Policy brief (SC/o1/19)
IN A BID TO GROW THE LOCAL content and empower local service providers, the Government of Uganda developed the Buy Uganda, Build Uganda (BUBU) Policy. This policy encourages all organizations operating in Uganda to prioritize local service providers.
However, many Ministries, Directorates, and Agencies (MDAs) source and pay for services directly to foreign companies. This practice not only leads to loss of the much needed foreign exchange without any benefit to the local economy, but it also exposes GOU to national security risks specifically cyber risks. The current approach to ‘Open International Bidding’ procurements is strategically unsustainable, exploitative and risky.
1.2 How other countries support local content
We are living in ever–changing times known as the VUCA (volatile, uncertain, complex and ambiguous) age. The fast pace of change is driven by new technologies like the Internet of Things (IoT) and Robotics which have given rise to Big Data, which drive Artificial Intelligence, Robotics, and Machine Learning. Taken together, the world is interconnected than before. These developments have given rise to cybersecurity risks.
Today, countries are prioritizing cyber weaponry and warfare capabilities to develop both offensive and defensive weapons to protect their countries.
To this end, governments use public procurement as a strategic tool for national cyberwarfare capacity building.
Unfortunately, Uganda is lagging behind this race and therefore the country could be exposed to risks of cyber attacks, intellectual property theft, and therefore losing national competitiveness in this critical national agenda arena. There is a need to change the policy over national procurements by various MDAs beyond mere due diligence.
1.3 Public procurement as a tool for National Defense
Countries now implement deliberate policies to develop locally registered companies. The strategy deployedencourages global companies to open local branches, reduces contract management costs over the project lifecycle and above all facilitates skills transfer to nationals.
The policy implemented is SIMPLE, yet effective.

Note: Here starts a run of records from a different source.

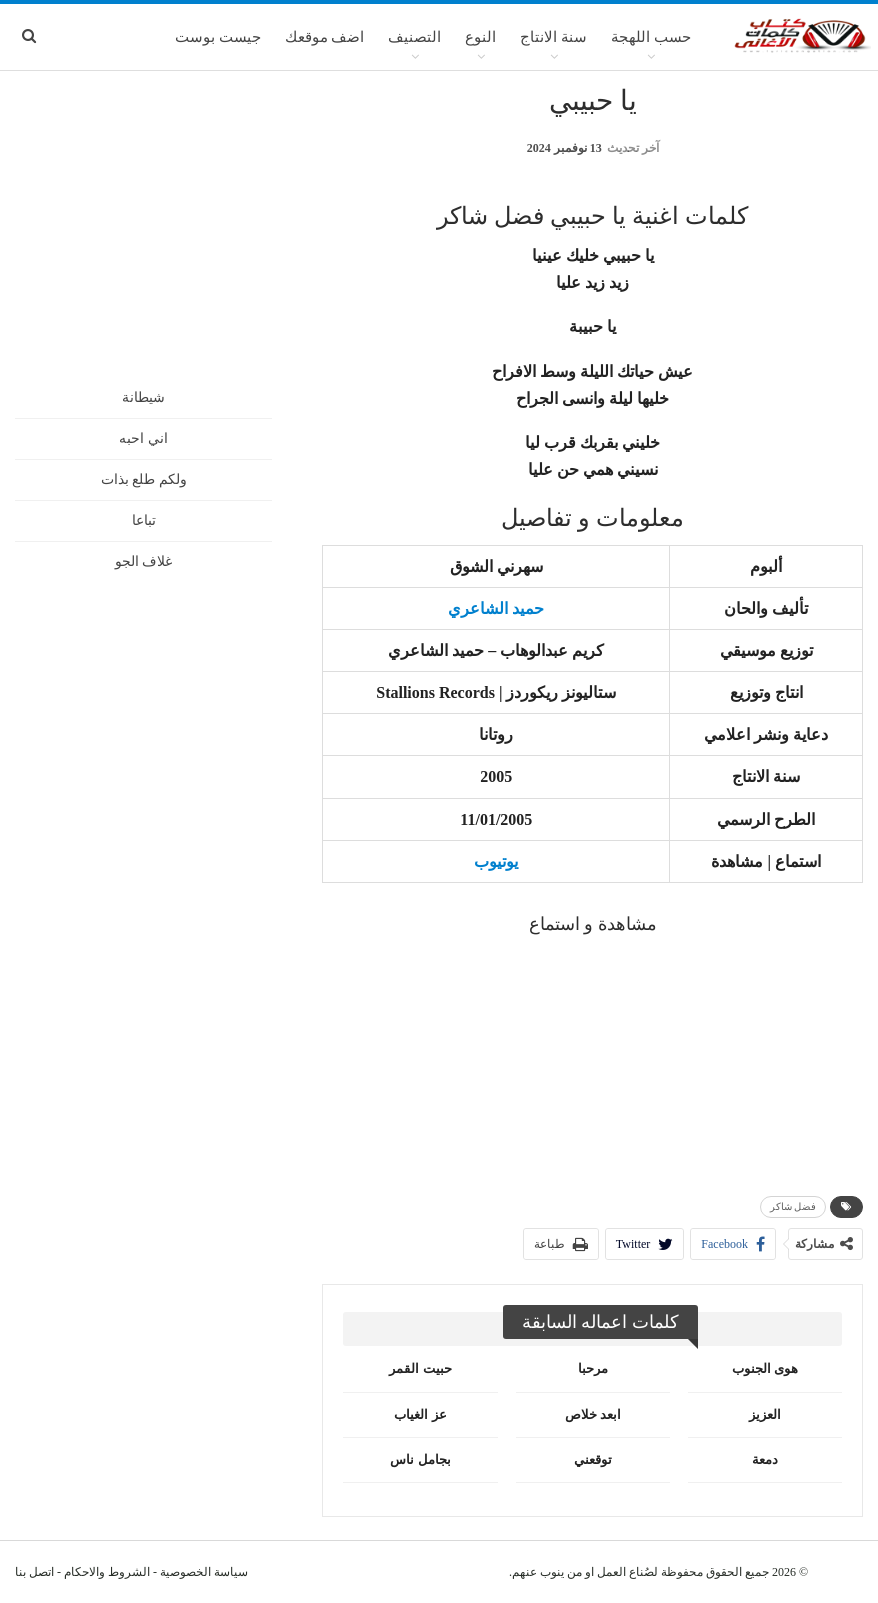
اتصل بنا (34, 1572)
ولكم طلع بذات (144, 479)
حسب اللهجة (651, 37)
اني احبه (143, 438)
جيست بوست (218, 37)
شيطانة (143, 397)
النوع (480, 37)
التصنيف (414, 37)
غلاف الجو (144, 561)
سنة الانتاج (553, 37)
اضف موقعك (325, 37)
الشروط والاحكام (107, 1572)
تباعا (144, 520)
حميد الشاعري (496, 608)
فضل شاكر (793, 1206)
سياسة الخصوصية (204, 1572)
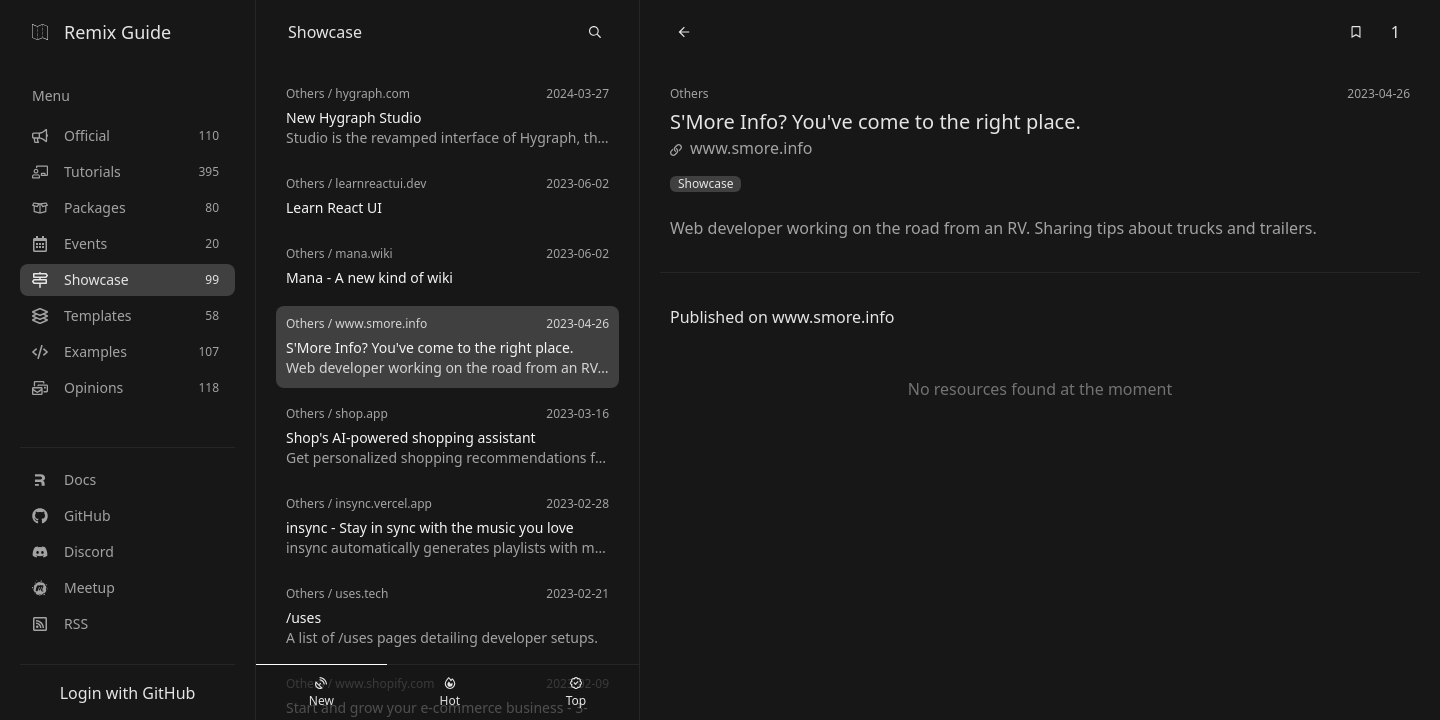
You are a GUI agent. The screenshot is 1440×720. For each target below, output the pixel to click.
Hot (450, 693)
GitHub (71, 515)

PDEs are encouraged to make all procurements ‘open’ to local and international bidders. As a result, international bidders are encouraged to apply. For example in Kenya, many government tenders are available, https://www.tenders.go.ke/website, the national procurement portal. A quick check on any listed tender shows that the majority are “open tender”, indicating that they are open to all. See Figure 1.
But there is a catch.
When you download the bid document to try your luck, you find that as an International Vendor, you cannot bid directly. See Figure 2.
As you can see in Figure 2, you must be a locally registered company to fulfill requirements MR 2, MR 3, MR 4, MR 9 and MR 10. Similar requirements apply to recently published tender, TENDER NO. CBK/011/2019-2020 is available at https://www.tenders.go.ke/website/tender/Details/VLMIOF.

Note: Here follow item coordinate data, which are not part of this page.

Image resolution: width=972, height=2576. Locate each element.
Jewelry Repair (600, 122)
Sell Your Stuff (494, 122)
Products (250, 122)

The catch is that whether Tender is open to International Bidders or not, you must be a locally registered company to meet the mandatory requirements. How else can a company obtain a Certificate of Tax Compliance unless it is registered in Kenya? Other countries do the same. I am aware that Uganda too requires companies to submit such documents when bidding. Unfortunately for Uganda, this requirement seems to apply only for local contracts.
Since 2010, our firm has undertaken several projects in different African countries, Asia and UAE. In all these countries, we must offer a competitive service that no local firm can offer competitively like us. Even then, we are required to have a Trading License, VAT registration in our company names, Anti-corruption self-declaration form, and National ID for Team Leader!
Taken together, only locally registered vendors can meet such requirements. The policy has thus forced international companies to open local branches. For this reason, in Kenya, top global companies have regional offices which house local subsidiaries. And now Rwanda is sharing the spoils. Same story in Tanzania.
For my company, we have to identify a locally registered company to partnership in order to fulfill the bidding requirements. In the end, we find sharing over 40% to 50% of the net revenue from the project with the local partner, thereby spending the money in the country. Even more, we must train the local partner in the services we offer so that they can provide customer support after project setup. The contracts we sign – whether with government agencies or private companies, do not allow external consultants providing support for more than three to six months after implementation. This means we must do total knowledge transfer.
In the end, we identify a local partner. Sign a Memorandum of Understanding that compels us to train their local staff in our technologies and tools. Aware that the government spends a lot of money in project support – whereby in case of a small glitch after project setup, the Procurement and Disposal Entity (PDE) spends a lot of money in ait ticket, hotel accommodation for an external consultant. This is usually a hidden cost in contracts.